Marion County (home to Indianapolis) has implemented a program called RADAR, which utilizes a handheld breathalyzer device that is assigned to people in the program. The device is tagged with GPS tracking technology, and it vibrates when a signal is sent to it by law enforcement. Whenever the RADAR device vibrates, the user must blow into it to have his or her breath alcohol level measured. The device employs breath prints, pulse waves, and a pair of biometric markers to ensure that no one else is taking the test for the user. Presumably, the user faces severe consequences if he or she misses or fails one of these random breathalyzer tests.
RADAR is used for DUI offenders as well as suspected drunk drivers as a condition of their pre-trial release. Some individuals are subjected to up to eight tests per day as part of the program, and all of them are forced to pay up to $12 a day in fees. RADAR is being lauded by both suspects and judges alike.

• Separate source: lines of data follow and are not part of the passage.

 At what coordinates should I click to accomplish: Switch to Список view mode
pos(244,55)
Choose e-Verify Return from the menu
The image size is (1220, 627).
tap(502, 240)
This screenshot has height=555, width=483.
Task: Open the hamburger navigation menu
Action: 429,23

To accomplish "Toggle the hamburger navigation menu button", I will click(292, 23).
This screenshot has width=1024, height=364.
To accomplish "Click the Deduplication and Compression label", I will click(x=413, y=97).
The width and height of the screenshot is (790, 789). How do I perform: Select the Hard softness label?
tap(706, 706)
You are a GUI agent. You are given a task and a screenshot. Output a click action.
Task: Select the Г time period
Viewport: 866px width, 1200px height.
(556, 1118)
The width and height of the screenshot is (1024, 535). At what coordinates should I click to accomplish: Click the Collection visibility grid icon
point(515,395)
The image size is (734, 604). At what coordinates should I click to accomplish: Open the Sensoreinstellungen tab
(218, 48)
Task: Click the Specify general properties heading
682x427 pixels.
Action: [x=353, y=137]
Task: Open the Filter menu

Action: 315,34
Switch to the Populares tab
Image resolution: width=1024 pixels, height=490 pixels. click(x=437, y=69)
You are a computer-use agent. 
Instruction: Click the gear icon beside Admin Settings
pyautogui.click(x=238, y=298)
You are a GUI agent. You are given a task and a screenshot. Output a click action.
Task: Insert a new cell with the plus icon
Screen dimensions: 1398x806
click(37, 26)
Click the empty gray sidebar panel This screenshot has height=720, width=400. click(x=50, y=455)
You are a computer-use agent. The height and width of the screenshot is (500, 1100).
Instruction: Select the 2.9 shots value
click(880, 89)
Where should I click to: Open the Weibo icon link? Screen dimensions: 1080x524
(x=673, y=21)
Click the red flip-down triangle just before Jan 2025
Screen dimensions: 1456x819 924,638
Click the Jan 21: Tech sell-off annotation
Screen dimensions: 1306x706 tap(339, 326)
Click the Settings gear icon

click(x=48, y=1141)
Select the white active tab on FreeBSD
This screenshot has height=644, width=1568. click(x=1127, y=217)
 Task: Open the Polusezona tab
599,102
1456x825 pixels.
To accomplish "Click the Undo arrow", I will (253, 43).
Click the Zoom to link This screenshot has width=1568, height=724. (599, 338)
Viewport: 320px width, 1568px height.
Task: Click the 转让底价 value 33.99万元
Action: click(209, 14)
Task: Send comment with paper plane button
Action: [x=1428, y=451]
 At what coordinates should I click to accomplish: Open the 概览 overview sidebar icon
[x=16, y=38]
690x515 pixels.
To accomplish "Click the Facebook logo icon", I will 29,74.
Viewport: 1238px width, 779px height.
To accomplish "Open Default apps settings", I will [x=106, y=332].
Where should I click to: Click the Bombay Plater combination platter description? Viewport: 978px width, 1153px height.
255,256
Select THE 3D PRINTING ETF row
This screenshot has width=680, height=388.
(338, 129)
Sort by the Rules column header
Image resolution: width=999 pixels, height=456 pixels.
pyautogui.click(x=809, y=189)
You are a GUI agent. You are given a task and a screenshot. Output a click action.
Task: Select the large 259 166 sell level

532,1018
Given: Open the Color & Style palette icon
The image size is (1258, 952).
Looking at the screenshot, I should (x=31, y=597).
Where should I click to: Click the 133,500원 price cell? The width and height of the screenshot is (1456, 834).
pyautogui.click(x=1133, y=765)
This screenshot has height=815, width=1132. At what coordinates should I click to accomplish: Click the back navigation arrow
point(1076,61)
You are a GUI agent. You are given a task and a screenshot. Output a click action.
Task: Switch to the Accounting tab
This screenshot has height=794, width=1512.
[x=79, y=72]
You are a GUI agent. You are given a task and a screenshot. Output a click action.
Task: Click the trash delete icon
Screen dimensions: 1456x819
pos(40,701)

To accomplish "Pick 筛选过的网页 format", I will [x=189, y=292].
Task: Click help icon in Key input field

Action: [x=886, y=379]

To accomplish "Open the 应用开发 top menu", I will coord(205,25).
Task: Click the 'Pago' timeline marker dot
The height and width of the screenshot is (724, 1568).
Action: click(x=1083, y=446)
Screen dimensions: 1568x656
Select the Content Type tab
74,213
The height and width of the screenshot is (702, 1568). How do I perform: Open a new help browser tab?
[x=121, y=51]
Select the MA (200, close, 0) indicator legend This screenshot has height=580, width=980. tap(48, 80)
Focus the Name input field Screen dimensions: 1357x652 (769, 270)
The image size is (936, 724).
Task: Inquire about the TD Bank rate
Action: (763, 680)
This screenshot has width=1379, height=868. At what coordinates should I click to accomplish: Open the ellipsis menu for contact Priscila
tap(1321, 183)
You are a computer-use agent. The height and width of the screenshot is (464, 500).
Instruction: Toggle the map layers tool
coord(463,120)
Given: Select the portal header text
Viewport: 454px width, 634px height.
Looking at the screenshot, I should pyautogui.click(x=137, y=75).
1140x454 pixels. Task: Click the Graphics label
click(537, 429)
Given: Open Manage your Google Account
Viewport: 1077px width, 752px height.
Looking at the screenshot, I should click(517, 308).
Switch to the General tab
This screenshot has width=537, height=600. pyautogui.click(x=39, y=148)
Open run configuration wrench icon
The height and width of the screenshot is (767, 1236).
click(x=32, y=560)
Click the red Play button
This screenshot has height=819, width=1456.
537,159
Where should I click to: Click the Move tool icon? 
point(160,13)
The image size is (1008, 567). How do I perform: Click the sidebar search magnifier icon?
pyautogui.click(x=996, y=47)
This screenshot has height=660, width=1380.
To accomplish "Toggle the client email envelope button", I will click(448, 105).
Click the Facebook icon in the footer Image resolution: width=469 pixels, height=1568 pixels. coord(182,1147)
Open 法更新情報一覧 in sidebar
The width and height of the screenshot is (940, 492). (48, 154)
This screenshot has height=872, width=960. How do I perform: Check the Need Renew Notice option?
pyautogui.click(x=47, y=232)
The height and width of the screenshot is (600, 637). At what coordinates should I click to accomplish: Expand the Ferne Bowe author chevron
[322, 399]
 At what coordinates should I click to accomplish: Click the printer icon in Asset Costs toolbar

The most worrisome aspect of RADAR in Marion County is that these devices are often being assigned to people who haven't been convicted of impaired driving. Therefore, these suspects are dealing with infringements on their freedom even though they have not yet been to trial. There's no word on whether this technology will be coming to Washington anytime soon. But it wouldn't be surprising to see these devices appearing in some jurisdictions by the end of the decade - some will be out for the profit.